YOUR OBJECTIVE:
Answer these questions using the news briefs.
1. By what percentage did shares of Dick's fall after its 2017 sales forecast?
2. What does the Bugatti Chiron cost?
3. How many Likes did President Obama's Tweet after the Charlottesville violence receive?

CEO Edward Stack forecast declining 2017 sales for sporting goods retailer Dick’s, sending shares tumbling 16%. Angry investors are losing faith in this Stack, of Dick’s.

Bugatti introduced the world’s fastest passenger car, the Bugatti Chiron. It goes 0 to 60 in 2.5 seconds, has a 1,500 horsepower 16-cylinder engine, costs $3 million, and no, Daddy can’t take you for a ride in it because he’s late to meet his new lady friend.

Infamous white supremacist website Daily Stormer is down after its domain and hosting support were pulled by GoDaddy and Google. In a related story, Fox News online advertising is expected to come in way under budget for August.

President Obama’s Tweet in the wake of the Charlottesville violence – a quote from Nelson Mandela – became the 2nd-most liked Tweet ever with over 2.6 million Likes.  It send Kim Kardashian scrambling for a full-length mirror, thong & smartphone to try and crank out 3 million.

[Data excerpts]
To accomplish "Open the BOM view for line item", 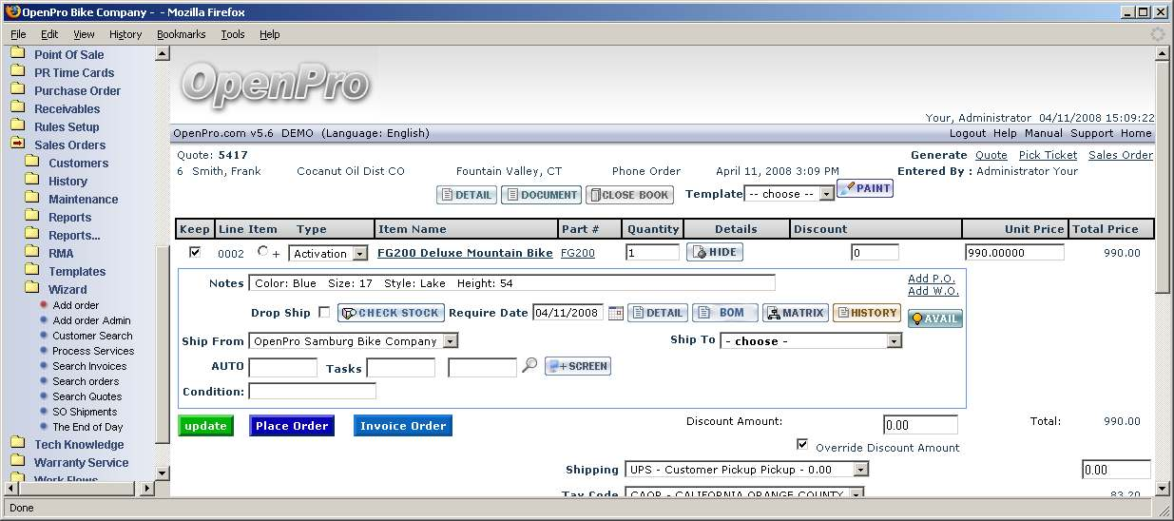I will point(724,313).
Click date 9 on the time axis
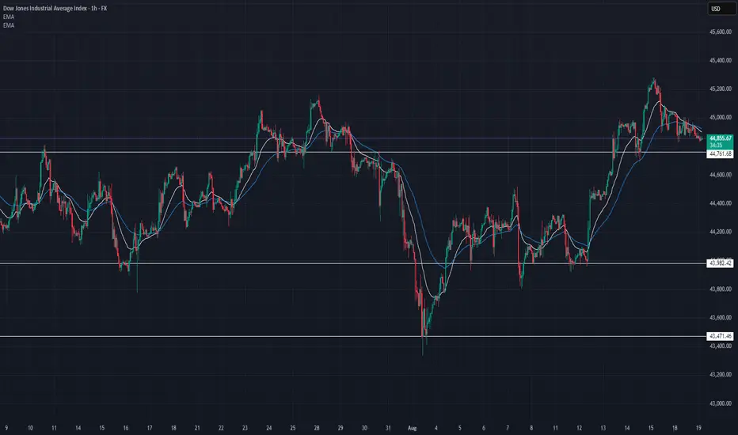Viewport: 738px width, 435px height. [x=7, y=426]
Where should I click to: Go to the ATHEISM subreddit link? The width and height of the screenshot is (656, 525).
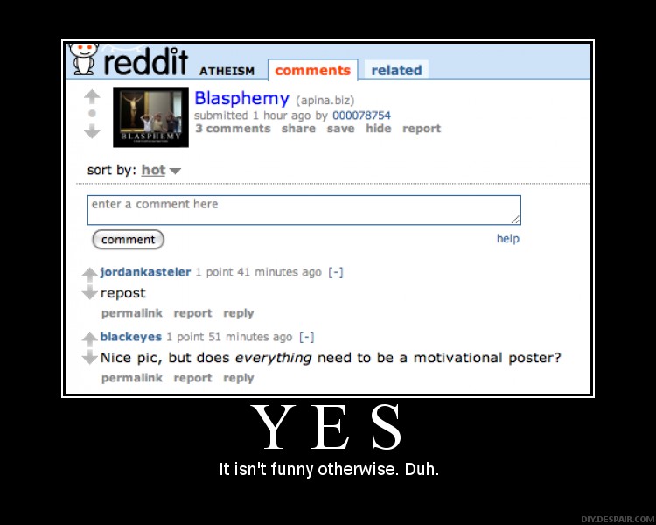[227, 71]
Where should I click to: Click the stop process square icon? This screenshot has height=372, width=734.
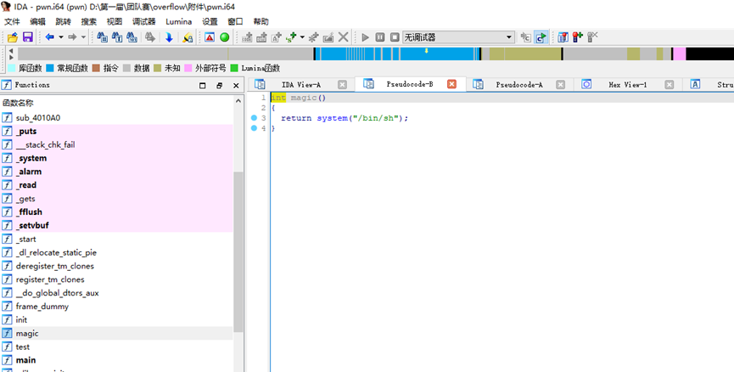tap(395, 37)
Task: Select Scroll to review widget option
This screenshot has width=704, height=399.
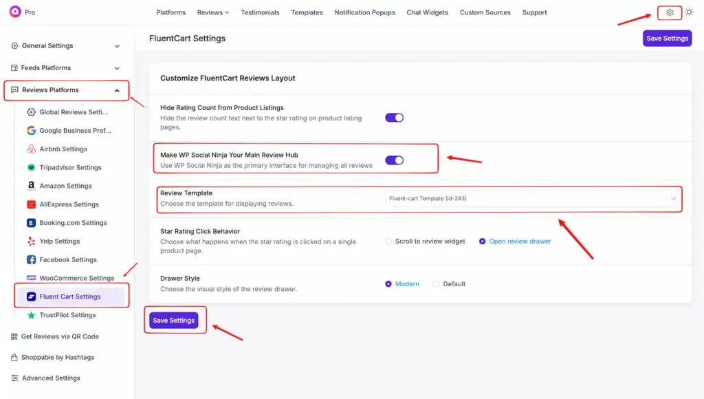Action: [389, 241]
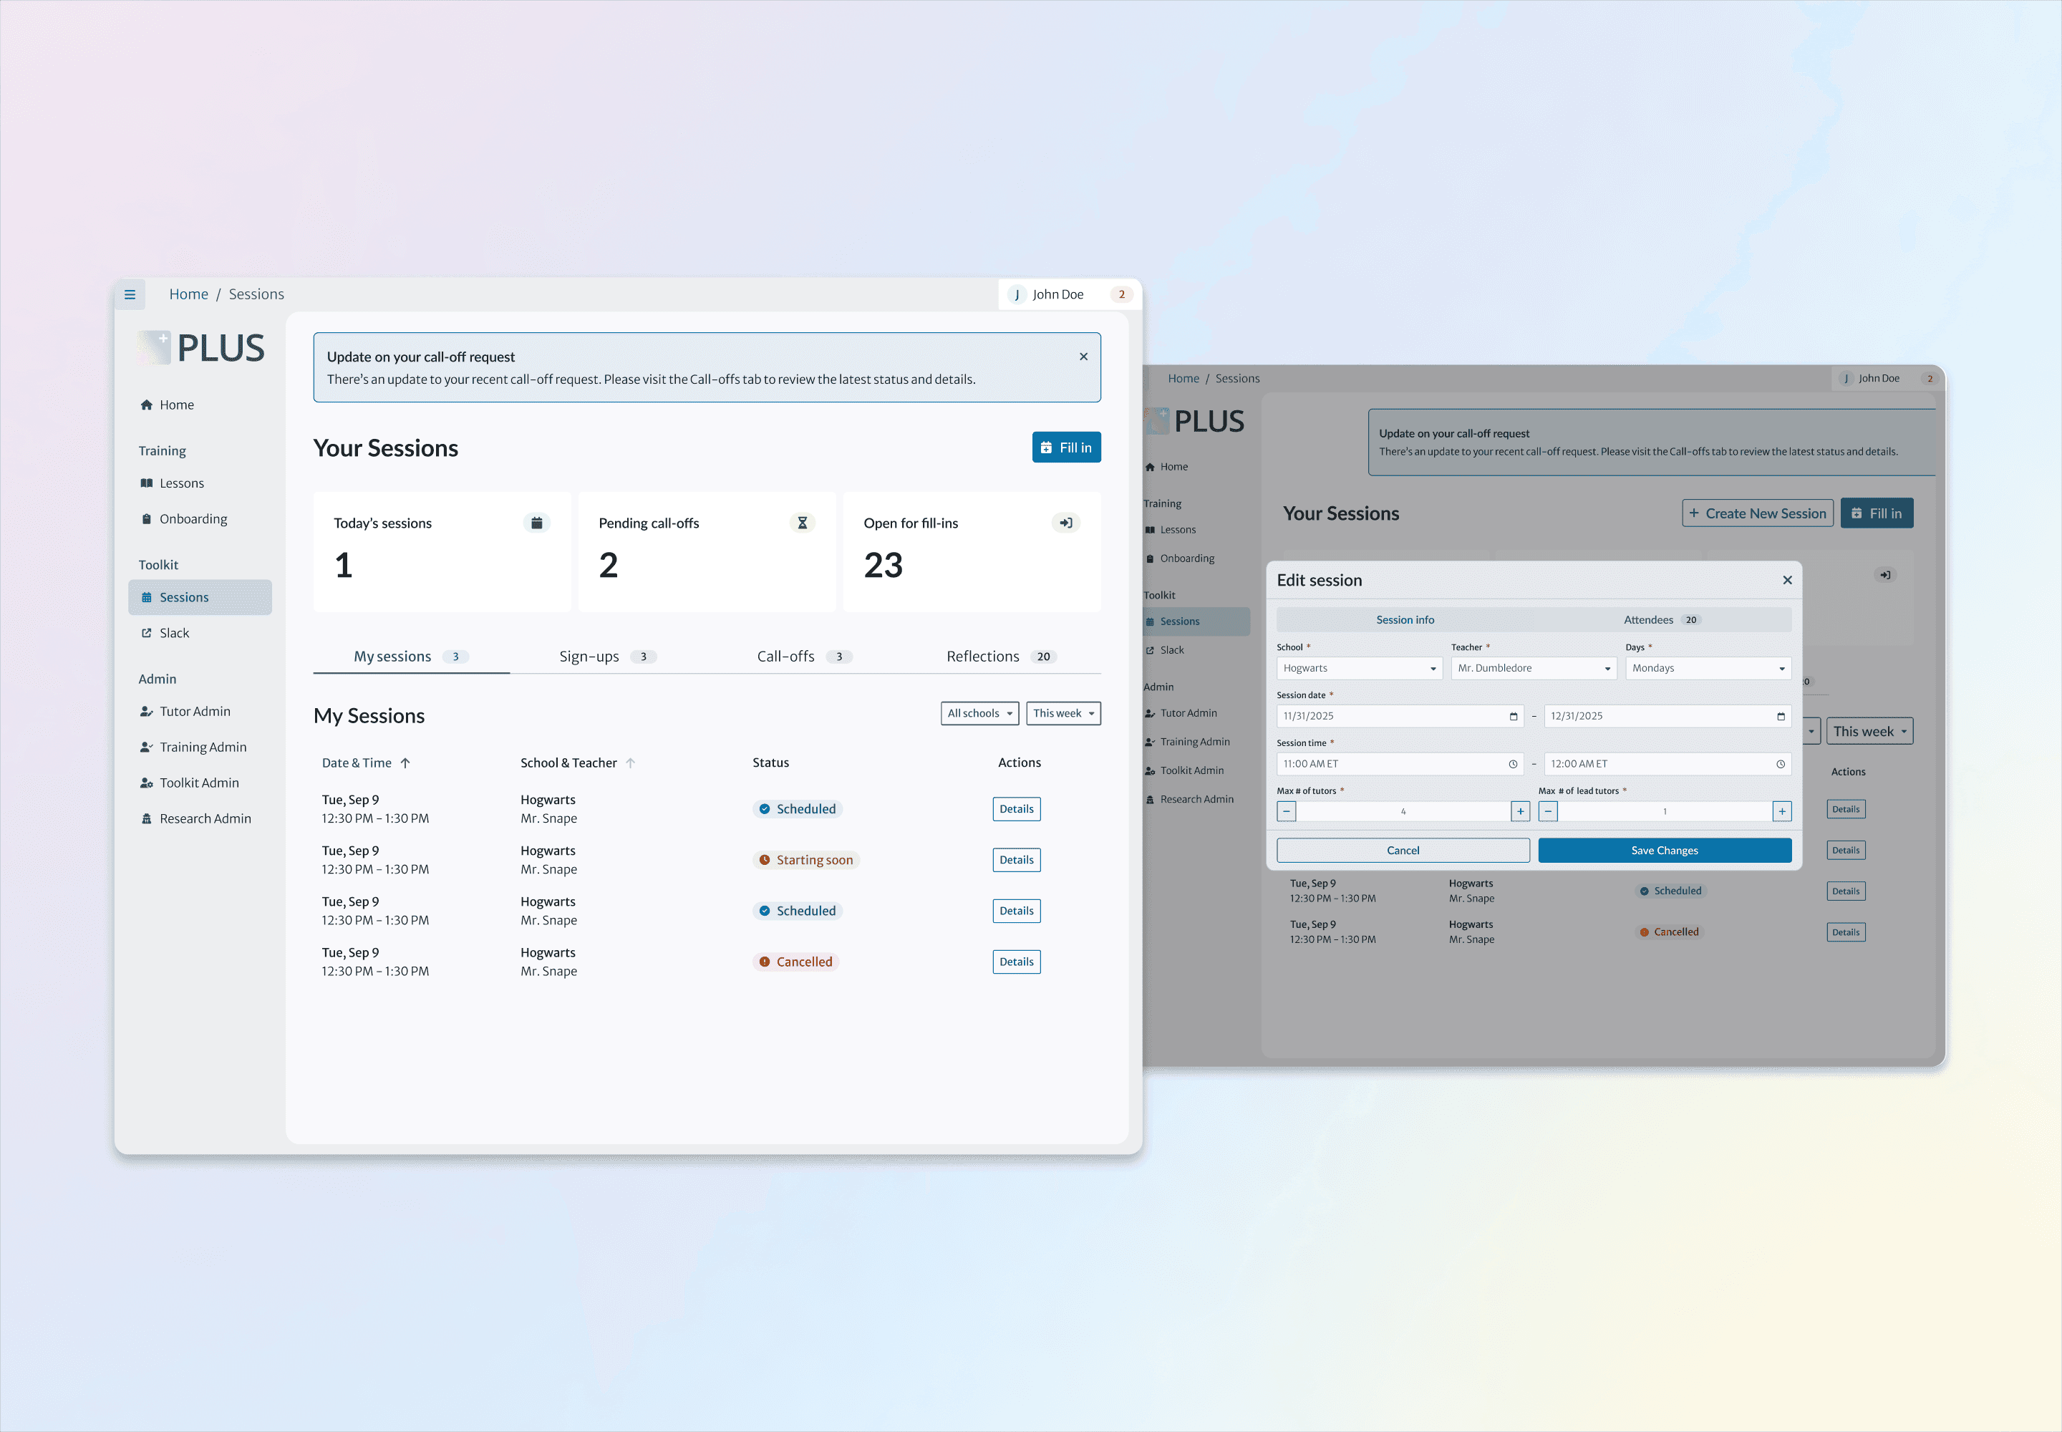Click Details for the Starting soon session
Viewport: 2062px width, 1432px height.
tap(1016, 860)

REPLY:
1. 16%
2. $3 million
3. Over 2.6 million